The sustainability challenge was launched on a global scale to encourage green tech start-ups to come up with innovative solutions to help make the real estate sector more sustainable.

This is in keeping with the Singapore Green Plan, which has a target of greening at least 80 per cent of the nation's buildings by gross floor area by 2030.

Two companies, Singapore-based Climatec Corp and US-based Inovues, emerged winners among the six finalists announced yesterday, and they will receive $50,000 each to fund their pilot projects with CapitaLand.

A total of 270 entries spanning more than 25 countries were received for the challenge.

Climatec's innovation is a water treatment process using a technology that treats cooling tower water without the use of chemicals or power. This has been able to achieve 60 to over 90 per cent of water savings and 1 to over 5 per cent of energy savings.

Inovues' winning entry is an insulating glass technology that reduces heat gain inside a building, cutting the energy needed to heat or cool the building by up to 40 per cent.

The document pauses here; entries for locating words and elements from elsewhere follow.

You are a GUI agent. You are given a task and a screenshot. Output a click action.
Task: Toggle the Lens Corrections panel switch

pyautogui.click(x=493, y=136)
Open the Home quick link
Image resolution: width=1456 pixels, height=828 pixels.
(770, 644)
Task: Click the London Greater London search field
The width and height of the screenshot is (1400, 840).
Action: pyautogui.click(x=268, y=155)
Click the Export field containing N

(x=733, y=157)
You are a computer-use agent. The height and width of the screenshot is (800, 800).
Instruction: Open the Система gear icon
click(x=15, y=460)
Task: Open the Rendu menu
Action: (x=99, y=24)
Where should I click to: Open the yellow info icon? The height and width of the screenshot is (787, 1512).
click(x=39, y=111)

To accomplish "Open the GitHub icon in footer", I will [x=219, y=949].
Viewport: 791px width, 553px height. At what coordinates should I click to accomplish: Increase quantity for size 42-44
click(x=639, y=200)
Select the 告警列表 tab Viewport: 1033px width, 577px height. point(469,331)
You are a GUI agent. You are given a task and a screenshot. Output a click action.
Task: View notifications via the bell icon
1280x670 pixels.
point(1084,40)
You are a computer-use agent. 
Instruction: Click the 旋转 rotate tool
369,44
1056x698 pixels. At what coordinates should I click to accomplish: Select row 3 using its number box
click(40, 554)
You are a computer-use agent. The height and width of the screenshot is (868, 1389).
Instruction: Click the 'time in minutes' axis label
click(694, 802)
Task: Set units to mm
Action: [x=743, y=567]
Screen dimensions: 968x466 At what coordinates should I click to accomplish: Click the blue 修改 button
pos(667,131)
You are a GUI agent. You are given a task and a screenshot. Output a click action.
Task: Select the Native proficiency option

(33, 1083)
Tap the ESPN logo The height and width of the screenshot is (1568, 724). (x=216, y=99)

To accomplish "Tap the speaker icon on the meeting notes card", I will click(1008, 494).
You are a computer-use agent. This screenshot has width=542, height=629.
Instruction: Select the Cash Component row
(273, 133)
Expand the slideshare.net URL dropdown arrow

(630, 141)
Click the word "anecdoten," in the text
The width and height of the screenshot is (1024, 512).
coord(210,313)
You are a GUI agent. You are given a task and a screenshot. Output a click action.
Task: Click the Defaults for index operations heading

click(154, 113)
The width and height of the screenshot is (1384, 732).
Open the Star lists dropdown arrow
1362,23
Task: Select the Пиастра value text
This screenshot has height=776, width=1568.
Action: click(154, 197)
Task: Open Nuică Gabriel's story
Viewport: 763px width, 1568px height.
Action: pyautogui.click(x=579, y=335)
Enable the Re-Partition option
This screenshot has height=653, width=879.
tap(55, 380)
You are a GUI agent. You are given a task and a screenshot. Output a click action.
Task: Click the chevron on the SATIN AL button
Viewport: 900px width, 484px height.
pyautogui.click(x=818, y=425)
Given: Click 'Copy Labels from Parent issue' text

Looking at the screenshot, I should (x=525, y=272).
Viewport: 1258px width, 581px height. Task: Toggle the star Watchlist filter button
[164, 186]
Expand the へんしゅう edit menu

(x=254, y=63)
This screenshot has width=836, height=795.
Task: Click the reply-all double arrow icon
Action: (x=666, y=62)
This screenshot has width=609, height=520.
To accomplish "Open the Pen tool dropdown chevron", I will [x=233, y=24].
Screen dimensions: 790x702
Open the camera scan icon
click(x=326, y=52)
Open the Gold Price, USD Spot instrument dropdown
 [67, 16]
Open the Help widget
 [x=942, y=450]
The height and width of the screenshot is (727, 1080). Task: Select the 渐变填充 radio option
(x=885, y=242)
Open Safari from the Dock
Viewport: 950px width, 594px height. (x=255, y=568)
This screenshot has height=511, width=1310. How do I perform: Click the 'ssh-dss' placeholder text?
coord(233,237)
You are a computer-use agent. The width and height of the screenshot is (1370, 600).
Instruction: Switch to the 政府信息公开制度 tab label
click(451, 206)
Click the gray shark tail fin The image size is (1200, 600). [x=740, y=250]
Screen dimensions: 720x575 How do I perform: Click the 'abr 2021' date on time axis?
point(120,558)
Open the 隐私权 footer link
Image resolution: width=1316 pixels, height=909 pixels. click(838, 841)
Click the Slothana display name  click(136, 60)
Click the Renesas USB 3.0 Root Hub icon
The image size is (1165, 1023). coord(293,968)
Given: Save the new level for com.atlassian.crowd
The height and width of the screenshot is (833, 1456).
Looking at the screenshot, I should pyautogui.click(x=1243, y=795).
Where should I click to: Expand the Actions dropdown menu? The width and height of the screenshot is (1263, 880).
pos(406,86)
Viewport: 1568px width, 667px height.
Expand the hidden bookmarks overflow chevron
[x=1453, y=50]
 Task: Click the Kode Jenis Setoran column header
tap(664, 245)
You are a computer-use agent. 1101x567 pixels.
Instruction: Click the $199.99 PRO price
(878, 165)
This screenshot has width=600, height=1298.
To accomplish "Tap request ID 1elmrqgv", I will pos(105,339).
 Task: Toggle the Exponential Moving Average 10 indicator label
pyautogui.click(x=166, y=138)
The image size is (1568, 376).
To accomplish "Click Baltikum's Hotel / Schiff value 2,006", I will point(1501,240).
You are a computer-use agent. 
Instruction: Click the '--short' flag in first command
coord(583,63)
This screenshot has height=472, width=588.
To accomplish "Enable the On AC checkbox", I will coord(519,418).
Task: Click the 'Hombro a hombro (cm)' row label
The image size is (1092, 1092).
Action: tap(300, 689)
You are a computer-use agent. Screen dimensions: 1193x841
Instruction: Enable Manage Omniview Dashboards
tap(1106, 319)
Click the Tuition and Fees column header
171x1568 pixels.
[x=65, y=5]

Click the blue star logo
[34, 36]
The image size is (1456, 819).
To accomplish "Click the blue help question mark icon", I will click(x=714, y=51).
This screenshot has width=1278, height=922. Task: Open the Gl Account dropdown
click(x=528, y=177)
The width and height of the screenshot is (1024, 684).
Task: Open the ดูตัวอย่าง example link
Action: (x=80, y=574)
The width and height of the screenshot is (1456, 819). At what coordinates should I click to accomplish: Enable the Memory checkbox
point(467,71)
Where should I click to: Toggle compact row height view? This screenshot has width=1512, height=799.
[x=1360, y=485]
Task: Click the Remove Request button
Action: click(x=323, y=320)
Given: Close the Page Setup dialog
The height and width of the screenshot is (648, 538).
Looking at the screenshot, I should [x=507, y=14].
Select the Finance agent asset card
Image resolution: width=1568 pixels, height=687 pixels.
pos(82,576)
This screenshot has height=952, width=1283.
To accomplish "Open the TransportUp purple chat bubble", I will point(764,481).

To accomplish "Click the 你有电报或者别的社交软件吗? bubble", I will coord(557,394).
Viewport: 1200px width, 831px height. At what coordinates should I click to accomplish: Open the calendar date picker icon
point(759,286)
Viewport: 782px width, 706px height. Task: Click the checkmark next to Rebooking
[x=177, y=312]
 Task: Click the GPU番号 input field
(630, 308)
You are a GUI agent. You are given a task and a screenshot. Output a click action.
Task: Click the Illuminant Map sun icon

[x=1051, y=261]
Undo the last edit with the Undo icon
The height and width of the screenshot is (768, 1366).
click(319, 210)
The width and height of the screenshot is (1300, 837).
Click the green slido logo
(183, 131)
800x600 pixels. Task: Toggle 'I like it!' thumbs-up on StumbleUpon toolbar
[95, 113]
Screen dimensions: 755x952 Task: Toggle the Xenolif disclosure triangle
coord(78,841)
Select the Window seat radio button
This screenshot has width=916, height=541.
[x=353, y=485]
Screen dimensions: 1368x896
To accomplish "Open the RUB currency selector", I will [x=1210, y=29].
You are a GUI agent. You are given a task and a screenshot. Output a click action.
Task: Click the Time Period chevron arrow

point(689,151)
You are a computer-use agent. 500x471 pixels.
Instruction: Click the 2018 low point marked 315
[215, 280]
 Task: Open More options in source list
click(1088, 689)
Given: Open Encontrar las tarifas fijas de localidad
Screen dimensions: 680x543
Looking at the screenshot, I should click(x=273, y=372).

Minister for Sustainability and the Environment Grace Fu, who was the guest of honour at the CSXC grand finale, said in order for research and innovation to lead to commercialisation, public and private sectors must collaborate as research can take a long time and involves high risk.

She added: "Innovation and commercialisation of products of research require entrepreneurial acumen and nimble responses.

"This is where many enterprises have strengths. Initiatives such as the CapitaLand Sustainability X Challenge help to uncover unique solutions that may offer the right competitive edge. It also gives innovators an opportunity to test-bed and refine their ideas, which can eventually be scaled up to benefit businesses, consumers and our environment."

In October last year, CapitaLand opened the Smart Urban Co-Innovation Lab at the Singapore Science Park in partnership with the Infocomm Media Development Authority and Enterprise Singapore, with sustainability as one of its focus areas. The lab is a platform for various players, such as local tech start-ups and global corporate enterprises, to co-create solutions for smart cities.